I hear this way too often from people who enjoy eating fish, but say that they only eat it when they go out to a restaurant because they are afraid to make it at home. Well, I am here to tell you that…it is not that hard!
If you can cook a steak, you can cook fish. If you can’t cook a steak, then learn how to cook fish 🙂 There are numerous ways to make it, so many delicious flavors, and so many fish in the sea to enjoy!
Since this seems to be a hot topic and it is summer time (the perfect time to grill fish), I felt certain that a simple list of “fish rules” would possibly help some of the wanna-be fish chefs out there….
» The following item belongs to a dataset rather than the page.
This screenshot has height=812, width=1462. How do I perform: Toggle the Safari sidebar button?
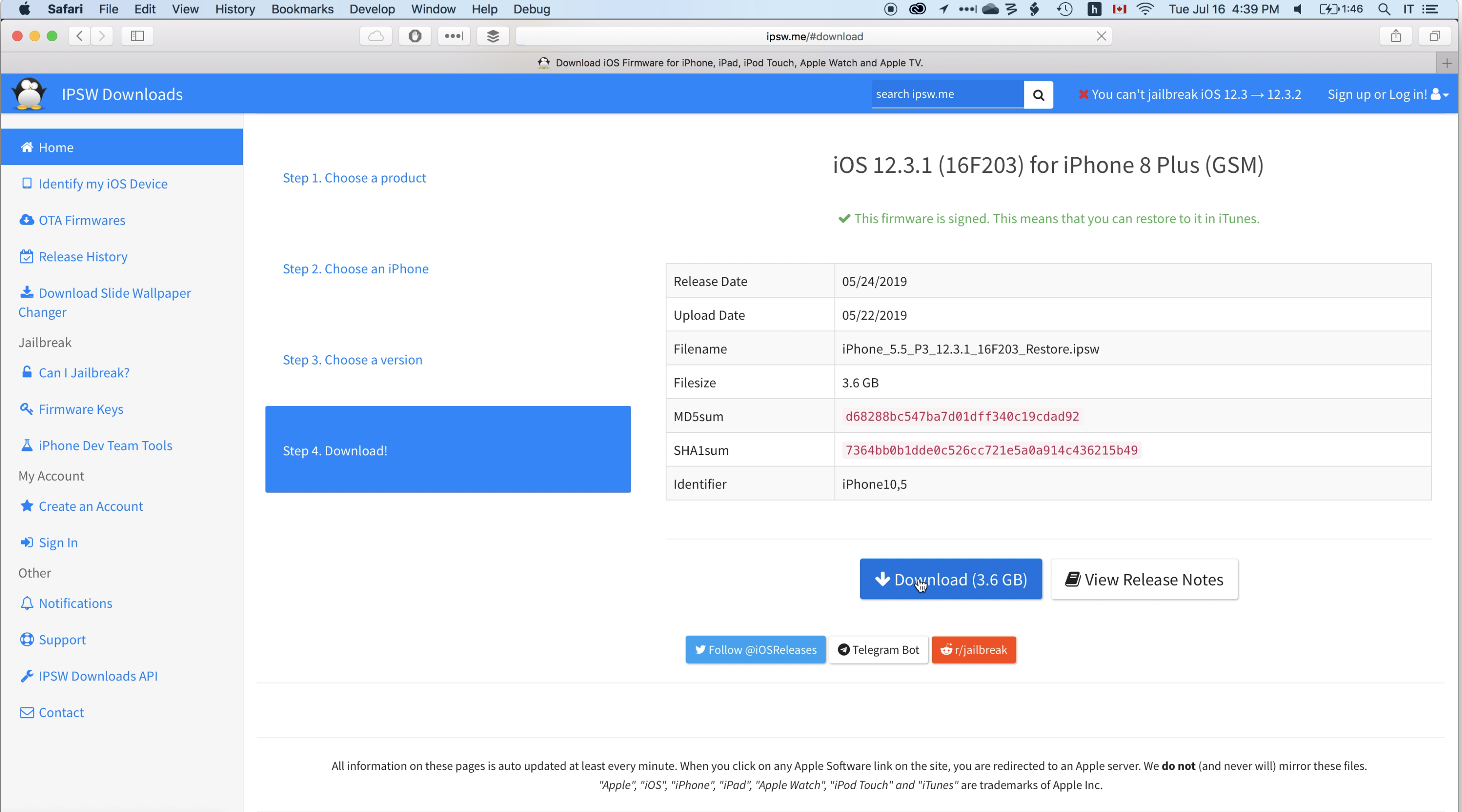(x=137, y=36)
- #1 – Do not over cook it. If you do, it may resemble chewing on a piece of rubber instead of melting like butter in your mouth.
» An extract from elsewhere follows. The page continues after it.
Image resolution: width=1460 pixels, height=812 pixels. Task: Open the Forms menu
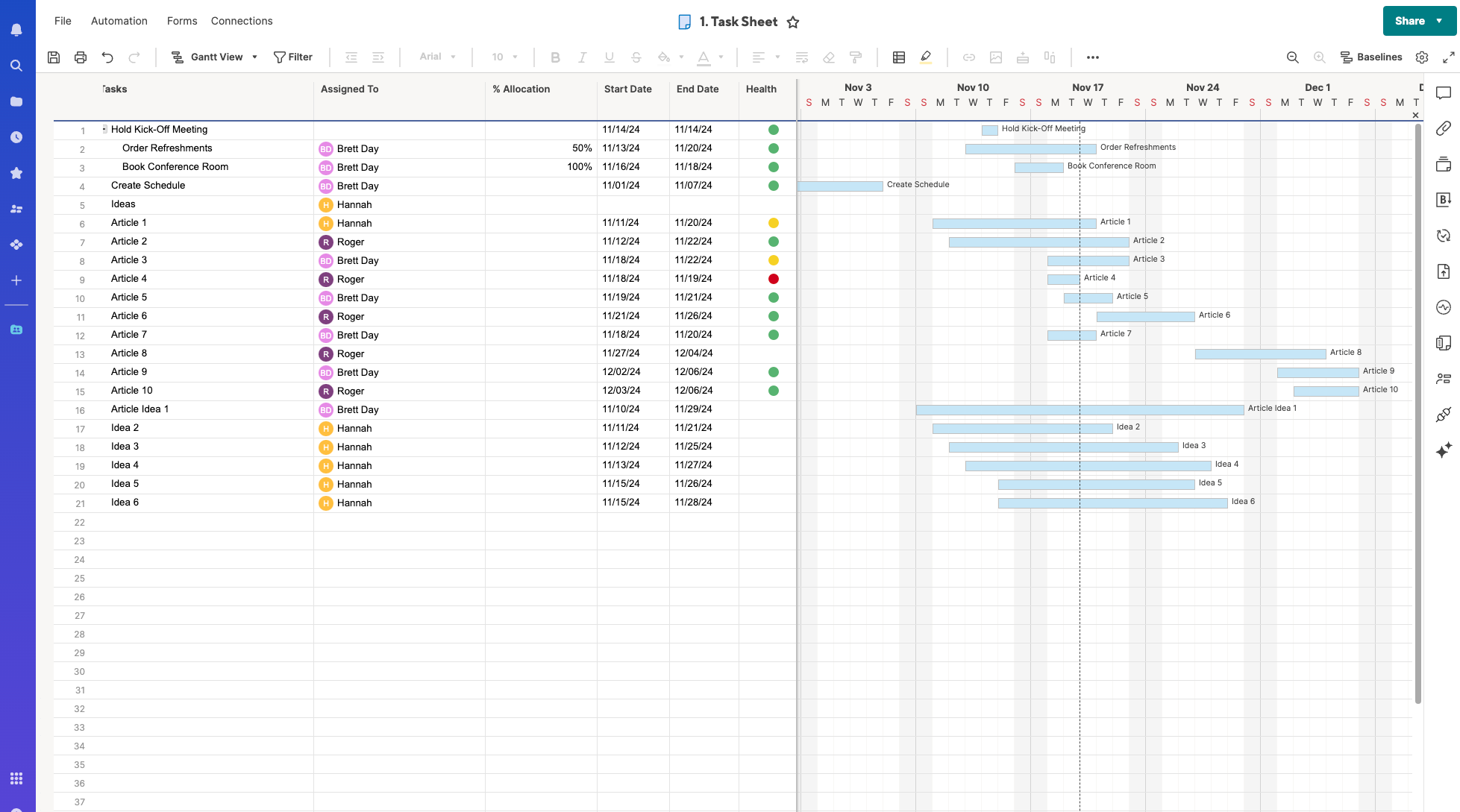tap(181, 21)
- #2 – Fish should not smell fishy. If it smells fishy, then it is old. That means do not buy it and definitely don’t eat it.
- #3 – You want to enjoy the fish itself – there is no need to marinate it in sauces or dressings. Additionally, fish is low-fat, full of protein and very good for you. You do not need to add a bunch of stuff to it to make it fattening. *I have found the best way to cook many varieties of fish is simply by adding sea salt, pepper, fresh herbs and a little olive oil.*
- #4 – If you have a thicker fish (ie – mahi or salmon) grilling is the best way to cook it. The grill should be very hot before you put the fish on. Fish should also be room temperature before you put it on the grill – do not take it straight out of the fridge and throw it on the grill.
- #5 – The most accurate rule to follow when cooking fish is 10 minutes per inch of thickness. You can also test to see if it is done with a fork. Poke the fork into the middle of the fish and twist it; the fish should “flake” off.
Here are a couple of my favorite, easy and healthy fish recipes:
Mahi-Mahi: Coat the fish with olive oil, S&P, lime juice and fresh cilantro. Let it sit for @ 20 mins to come up to room temperature before grilling. Grill according to thickness.
Shrimp: Use at least 21-30 count. De-vein and peel shrimp and rinse. Toss with S&P, paprika, red pepper flakes, 2 cloves fresh garlic, olive oil. Let it marinate for about 30 mins. Grill or sauté in sauce pan until the shrimp is an opaque pink color (about 3 mins per side). Serve with rice, grits, or on top of salad greens.
Salmon: Coat fish with olive oil, old bay, dill, S&P, fresh lemon juice. Let it sit for @ 20 mins to come up to room temperature before grilling. Grill according to thickness.